[begin Available data]
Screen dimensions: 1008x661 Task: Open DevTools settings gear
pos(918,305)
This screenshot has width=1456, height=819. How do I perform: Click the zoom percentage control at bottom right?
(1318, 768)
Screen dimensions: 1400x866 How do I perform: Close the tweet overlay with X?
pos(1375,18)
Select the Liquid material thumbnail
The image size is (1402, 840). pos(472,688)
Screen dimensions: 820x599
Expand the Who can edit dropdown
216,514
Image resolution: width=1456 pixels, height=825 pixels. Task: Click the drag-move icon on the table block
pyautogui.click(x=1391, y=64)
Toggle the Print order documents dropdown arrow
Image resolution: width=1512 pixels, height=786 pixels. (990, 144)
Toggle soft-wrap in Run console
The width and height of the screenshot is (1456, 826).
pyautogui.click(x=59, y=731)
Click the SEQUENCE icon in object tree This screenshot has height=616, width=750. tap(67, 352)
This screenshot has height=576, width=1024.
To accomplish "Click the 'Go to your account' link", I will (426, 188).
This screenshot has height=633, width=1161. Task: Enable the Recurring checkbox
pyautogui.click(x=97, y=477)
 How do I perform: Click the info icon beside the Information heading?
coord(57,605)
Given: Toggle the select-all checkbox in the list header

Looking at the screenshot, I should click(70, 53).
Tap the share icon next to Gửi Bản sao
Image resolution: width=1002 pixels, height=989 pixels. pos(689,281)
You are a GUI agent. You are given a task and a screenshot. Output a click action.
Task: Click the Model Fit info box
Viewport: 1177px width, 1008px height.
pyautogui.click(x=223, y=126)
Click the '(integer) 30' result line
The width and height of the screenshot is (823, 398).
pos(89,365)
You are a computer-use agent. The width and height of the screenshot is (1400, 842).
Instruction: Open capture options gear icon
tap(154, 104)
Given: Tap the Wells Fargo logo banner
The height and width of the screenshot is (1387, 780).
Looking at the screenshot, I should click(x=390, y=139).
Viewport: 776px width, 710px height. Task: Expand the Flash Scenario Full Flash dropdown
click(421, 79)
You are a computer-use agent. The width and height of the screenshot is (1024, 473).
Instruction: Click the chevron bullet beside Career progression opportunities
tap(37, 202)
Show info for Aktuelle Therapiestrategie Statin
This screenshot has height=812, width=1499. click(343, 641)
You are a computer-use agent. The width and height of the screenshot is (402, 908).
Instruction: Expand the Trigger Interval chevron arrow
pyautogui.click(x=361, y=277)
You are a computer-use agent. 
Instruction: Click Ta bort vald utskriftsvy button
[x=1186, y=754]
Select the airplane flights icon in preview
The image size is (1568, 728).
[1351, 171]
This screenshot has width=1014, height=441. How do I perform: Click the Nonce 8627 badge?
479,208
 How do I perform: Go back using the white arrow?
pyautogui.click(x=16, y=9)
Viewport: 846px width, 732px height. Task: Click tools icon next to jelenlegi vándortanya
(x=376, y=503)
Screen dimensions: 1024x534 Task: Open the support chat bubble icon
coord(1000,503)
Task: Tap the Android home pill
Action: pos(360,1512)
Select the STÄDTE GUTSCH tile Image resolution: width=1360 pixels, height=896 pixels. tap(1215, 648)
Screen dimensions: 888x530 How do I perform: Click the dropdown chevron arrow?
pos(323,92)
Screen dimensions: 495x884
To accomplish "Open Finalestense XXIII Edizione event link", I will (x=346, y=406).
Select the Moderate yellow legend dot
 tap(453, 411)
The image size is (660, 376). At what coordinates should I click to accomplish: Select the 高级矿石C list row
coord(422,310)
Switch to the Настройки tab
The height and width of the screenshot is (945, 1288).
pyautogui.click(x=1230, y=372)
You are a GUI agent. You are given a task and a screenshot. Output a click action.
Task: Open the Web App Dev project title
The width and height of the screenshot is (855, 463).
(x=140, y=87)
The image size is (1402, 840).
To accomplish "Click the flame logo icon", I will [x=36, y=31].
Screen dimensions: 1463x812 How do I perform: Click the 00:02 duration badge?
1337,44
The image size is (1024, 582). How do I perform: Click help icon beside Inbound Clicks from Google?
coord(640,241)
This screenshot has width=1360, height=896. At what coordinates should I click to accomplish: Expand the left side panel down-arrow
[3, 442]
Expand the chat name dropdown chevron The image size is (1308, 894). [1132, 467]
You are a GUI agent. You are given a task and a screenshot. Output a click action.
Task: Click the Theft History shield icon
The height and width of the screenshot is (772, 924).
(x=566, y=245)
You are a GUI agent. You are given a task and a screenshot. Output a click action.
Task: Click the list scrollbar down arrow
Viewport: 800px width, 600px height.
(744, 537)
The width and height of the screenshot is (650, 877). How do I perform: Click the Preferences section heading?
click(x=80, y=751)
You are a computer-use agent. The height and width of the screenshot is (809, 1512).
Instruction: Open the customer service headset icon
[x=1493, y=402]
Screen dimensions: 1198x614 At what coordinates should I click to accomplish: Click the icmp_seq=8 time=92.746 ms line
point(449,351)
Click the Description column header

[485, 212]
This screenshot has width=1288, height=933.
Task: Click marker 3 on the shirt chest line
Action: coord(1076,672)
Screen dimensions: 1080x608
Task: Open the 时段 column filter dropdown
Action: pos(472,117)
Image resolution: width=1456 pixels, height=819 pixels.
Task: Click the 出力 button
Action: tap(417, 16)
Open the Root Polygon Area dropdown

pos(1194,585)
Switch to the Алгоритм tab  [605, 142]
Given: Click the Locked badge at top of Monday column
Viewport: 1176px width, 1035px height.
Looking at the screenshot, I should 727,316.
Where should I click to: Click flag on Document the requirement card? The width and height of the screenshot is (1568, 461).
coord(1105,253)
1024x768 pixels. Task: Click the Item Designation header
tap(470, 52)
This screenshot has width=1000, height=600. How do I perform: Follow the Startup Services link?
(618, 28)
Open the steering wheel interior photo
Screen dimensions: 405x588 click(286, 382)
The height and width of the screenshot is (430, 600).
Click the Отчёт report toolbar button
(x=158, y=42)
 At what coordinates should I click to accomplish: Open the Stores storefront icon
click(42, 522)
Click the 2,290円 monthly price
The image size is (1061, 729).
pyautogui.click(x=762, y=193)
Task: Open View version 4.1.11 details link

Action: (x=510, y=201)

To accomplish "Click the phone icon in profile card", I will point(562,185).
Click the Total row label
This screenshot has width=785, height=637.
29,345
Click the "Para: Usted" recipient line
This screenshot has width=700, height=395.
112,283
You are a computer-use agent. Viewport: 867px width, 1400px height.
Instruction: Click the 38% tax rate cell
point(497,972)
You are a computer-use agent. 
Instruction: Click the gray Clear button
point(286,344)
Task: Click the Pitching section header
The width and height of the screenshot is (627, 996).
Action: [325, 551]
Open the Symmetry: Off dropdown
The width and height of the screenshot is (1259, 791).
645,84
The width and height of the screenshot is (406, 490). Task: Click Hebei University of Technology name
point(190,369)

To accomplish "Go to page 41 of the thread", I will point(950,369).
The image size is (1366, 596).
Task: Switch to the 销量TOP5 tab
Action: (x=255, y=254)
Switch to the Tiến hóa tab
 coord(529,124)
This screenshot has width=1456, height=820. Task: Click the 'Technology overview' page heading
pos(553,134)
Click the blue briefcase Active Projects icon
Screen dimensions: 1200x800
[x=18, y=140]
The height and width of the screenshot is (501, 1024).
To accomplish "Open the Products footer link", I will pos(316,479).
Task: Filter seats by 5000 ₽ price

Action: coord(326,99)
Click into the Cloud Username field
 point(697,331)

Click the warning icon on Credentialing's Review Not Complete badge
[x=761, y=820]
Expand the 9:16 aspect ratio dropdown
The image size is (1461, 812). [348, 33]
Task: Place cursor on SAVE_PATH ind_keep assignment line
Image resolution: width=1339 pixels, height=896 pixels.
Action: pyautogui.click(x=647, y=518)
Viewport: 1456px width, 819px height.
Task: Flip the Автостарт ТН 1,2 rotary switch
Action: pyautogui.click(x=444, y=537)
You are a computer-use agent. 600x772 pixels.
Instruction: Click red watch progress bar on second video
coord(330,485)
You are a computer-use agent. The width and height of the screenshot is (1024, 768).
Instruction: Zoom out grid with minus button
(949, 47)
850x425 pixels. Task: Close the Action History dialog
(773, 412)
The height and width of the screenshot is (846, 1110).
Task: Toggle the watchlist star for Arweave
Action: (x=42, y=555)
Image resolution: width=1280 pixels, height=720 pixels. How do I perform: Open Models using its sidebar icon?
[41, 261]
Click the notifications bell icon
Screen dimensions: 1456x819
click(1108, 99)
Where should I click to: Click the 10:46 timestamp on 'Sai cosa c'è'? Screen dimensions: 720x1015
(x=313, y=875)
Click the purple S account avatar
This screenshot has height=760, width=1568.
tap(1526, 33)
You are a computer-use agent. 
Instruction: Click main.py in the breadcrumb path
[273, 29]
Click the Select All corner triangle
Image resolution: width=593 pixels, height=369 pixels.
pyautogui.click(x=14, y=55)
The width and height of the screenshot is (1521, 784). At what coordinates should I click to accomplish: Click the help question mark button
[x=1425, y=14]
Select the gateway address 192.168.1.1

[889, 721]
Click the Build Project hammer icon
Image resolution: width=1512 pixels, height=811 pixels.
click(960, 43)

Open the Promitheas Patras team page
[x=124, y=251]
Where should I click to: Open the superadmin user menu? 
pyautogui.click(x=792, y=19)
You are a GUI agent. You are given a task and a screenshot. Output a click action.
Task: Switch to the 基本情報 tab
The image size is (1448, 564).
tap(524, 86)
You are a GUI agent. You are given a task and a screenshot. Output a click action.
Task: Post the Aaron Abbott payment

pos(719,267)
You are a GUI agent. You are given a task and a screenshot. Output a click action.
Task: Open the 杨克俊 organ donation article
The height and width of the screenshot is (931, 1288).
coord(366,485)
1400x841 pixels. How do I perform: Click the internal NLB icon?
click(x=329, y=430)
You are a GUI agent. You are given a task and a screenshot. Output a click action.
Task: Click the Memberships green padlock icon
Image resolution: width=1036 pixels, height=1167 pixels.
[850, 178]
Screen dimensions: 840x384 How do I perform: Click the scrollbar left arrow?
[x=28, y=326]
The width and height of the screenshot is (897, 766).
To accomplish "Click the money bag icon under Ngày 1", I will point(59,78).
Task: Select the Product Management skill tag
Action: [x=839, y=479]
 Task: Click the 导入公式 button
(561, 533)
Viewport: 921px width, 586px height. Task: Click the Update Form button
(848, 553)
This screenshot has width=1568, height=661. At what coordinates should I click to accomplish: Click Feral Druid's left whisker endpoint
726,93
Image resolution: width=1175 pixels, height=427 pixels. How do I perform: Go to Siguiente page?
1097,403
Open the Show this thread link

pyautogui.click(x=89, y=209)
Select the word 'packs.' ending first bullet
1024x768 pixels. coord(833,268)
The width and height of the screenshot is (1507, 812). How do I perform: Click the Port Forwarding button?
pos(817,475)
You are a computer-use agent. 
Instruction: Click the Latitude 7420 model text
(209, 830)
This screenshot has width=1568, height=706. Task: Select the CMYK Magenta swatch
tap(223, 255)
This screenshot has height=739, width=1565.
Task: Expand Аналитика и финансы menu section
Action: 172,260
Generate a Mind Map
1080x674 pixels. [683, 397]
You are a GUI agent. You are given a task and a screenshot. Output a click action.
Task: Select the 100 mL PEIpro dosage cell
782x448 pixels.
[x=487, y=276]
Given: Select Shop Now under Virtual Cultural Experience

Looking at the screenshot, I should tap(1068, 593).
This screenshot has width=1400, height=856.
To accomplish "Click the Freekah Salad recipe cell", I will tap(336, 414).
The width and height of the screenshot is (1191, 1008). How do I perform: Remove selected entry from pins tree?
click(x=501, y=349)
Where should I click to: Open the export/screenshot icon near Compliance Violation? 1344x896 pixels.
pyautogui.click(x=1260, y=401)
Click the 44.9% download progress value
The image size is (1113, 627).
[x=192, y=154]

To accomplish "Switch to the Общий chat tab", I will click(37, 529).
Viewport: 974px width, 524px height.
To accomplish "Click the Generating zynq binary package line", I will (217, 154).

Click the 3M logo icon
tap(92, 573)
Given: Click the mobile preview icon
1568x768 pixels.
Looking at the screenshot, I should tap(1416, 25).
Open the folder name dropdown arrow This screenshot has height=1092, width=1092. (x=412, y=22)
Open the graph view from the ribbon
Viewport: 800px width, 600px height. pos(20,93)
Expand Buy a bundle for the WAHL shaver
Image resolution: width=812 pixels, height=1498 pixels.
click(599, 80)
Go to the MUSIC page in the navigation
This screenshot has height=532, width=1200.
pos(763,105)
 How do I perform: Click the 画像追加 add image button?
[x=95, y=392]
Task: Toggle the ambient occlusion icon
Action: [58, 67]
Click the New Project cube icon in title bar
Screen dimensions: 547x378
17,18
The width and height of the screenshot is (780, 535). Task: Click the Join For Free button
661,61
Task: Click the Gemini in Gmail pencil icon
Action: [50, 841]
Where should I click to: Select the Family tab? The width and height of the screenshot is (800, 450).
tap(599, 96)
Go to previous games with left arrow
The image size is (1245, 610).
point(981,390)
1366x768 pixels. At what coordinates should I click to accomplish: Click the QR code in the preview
[end Available data]
## Work instructions
Copy the part of the items that opens at the very first line and closes with the line containing "pyautogui.click(x=1391, y=64)", replacing "dropdown" with "menu" and keeping everything else unchanged.

## Task answer
Screen dimensions: 1008x661 Task: Open DevTools settings gear
pos(918,305)
This screenshot has width=1456, height=819. How do I perform: Click the zoom percentage control at bottom right?
(1318, 768)
Screen dimensions: 1400x866 How do I perform: Close the tweet overlay with X?
pos(1375,18)
Select the Liquid material thumbnail
The image size is (1402, 840). pos(472,688)
Screen dimensions: 820x599
Expand the Who can edit menu
216,514
Image resolution: width=1456 pixels, height=825 pixels. Task: Click the drag-move icon on the table block
pyautogui.click(x=1391, y=64)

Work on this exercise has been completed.